*Parts of the exercise:*
• 1. Answer these questions using the interview:
(a) On what date is the book talk at the Atlanta History Center?
(b) Which two election winners does Tucker say give her hope?
(c) At which university is Frye Gaillard a colleague of Tucker?
• 2. Transcribe the interview word for word from "The resulting essay" to "the United States?".
--- start of Quoted text ---
The resulting essay collection, The Southernization of America: A Story of Democracy in the Balance, offers a multiracial perspective on the legacy of political polarization and the possibility for redemption when a democracy is under siege.

Cynthia TuckerIn advance of their book talk at the Atlanta History Center on April 27, Tucker shared her thoughts with ArtsATL on the “whitelash” that followed Barack Obama’s election; the ease with which Southern Baptists abandoned core theology at the polls; and the fragility of democracy absent a free press. 

ArtsATL: As an Alabamian who has covered national news and politics for decades, would you characterize the South as an outlier, or a barometer of societal values and morality in the United States? 

Tucker: When I was a younger journalist, I viewed the South as an outlier — though I have begun to reconsider that view. In some ways, the South is still an outlier: Many White Southerners remain entrenched in “lost cause” mythology; the region is poorer than other regions, less educated and more resistant to the views of “elites” and the dictates of the federal government; fewer Southern Whites voted for Barack Obama than Whites in other regions. But the “whitelash” after Obama’s election has shown how much the racial animosity of too many White Southerners has either spread to other parts of the country or been awakened in other regions. 

ArtsATL: After President Obama was re-elected in 2012, Rush Limbaugh stated, “I went to bed last night thinking we’re outnumbered . . . thinking we’ve lost the country. I don’t know how else you look at this.” One might argue that last year’s insurrection at the Capitol signaled the highest manifestation of this fear-mongering, while others see the lawlessness unleashed on January 6 as a harbinger of what’s to come. Where are you on that spectrum?

Tucker: Frye and I ended The Southerization of America in the same way that John Egerton [who wrote The Americanization of Dixie: The Southernization of America in 1974] ended his musings on the South — in uncertainty. None of us know which way the South or the nation will go. I have many days of deepest pessimism. The United States is one of the wealthiest countries on Earth, and despite the income inequality, the nation still provides a decent standard of living for most of its citizens, especially its White citizens. Yet, a significant minority of White people are so unhappy about the prospect of losing their status at the top of the heap — Isabel Wilkerson brilliantly makes that case in Caste —  that they are prepared to destroy democracy. Geez.

On the other hand, I see hope in the election of both Raphael Warnock and Jon Ossoff. I saw hope in the 2020 summer of Black Lives Matter protests, in which people of all races participated. People of color have joined with a minority of Whites to save this democracy more than once, and we seem prepared to do it again. Go, Stacey Abrams!

I use the word “minority” intentionally here. Obama never received a majority of White votes; neither did Biden. A majority of White Americans voted for Donald Trump both times. 

Frye Gaillard
Co-author Frye Gaillard is Tucker’s colleague at the University of South Alabama. (Photo by Rachel Smook)

ArtsATL:  Of all the perplexing features of Donald Trump’s presidency, you argue that the unwavering loyalty he elicited from conservative Christians was the most puzzling. Why does their rank hypocrisy come as a surprise given the history of Christians using the Bible to defend slavery; the Founding Fathers’ sanctioning of White supremacy; and Dr. Martin Luther King’s asking in the last century, What kind of people worship here? Who is their God?
--- end of Quoted text ---
--- start of Data ---
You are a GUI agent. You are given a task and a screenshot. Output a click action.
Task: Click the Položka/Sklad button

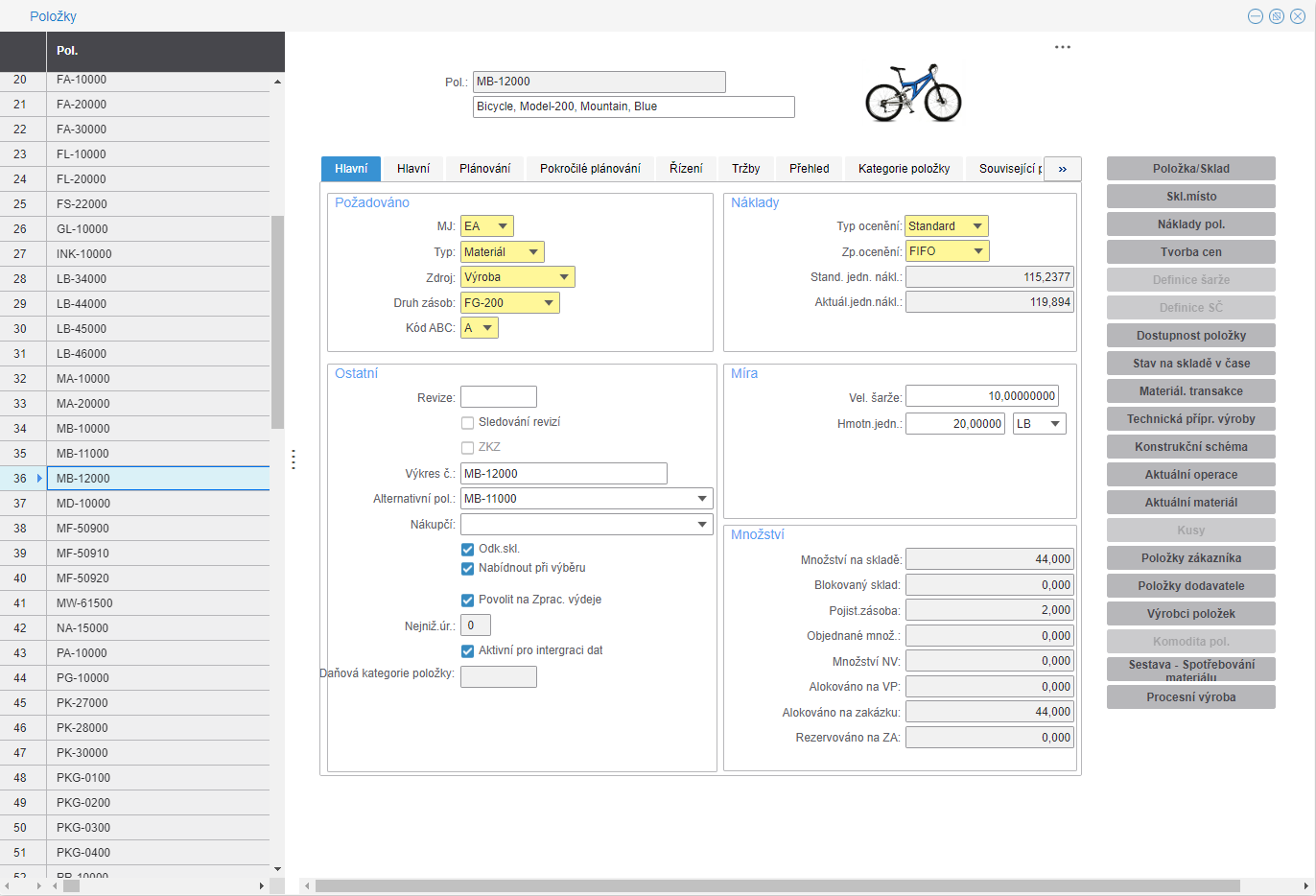point(1190,169)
--- end of Data ---
*Exercise results:*
• 1.
(a) April 27
(b) Raphael Warnock and Jon Ossoff
(c) The University of South Alabama

• 2.
The resulting essay collection, The Southernization of America: A Story of Democracy in the Balance, offers a multiracial perspective on the legacy of political polarization and the possibility for redemption when a democracy is under siege.

Cynthia TuckerIn advance of their book talk at the Atlanta History Center on April 27, Tucker shared her thoughts with ArtsATL on the “whitelash” that followed Barack Obama’s election; the ease with which Southern Baptists abandoned core theology at the polls; and the fragility of democracy absent a free press. 

ArtsATL: As an Alabamian who has covered national news and politics for decades, would you characterize the South as an outlier, or a barometer of societal values and morality in the United States?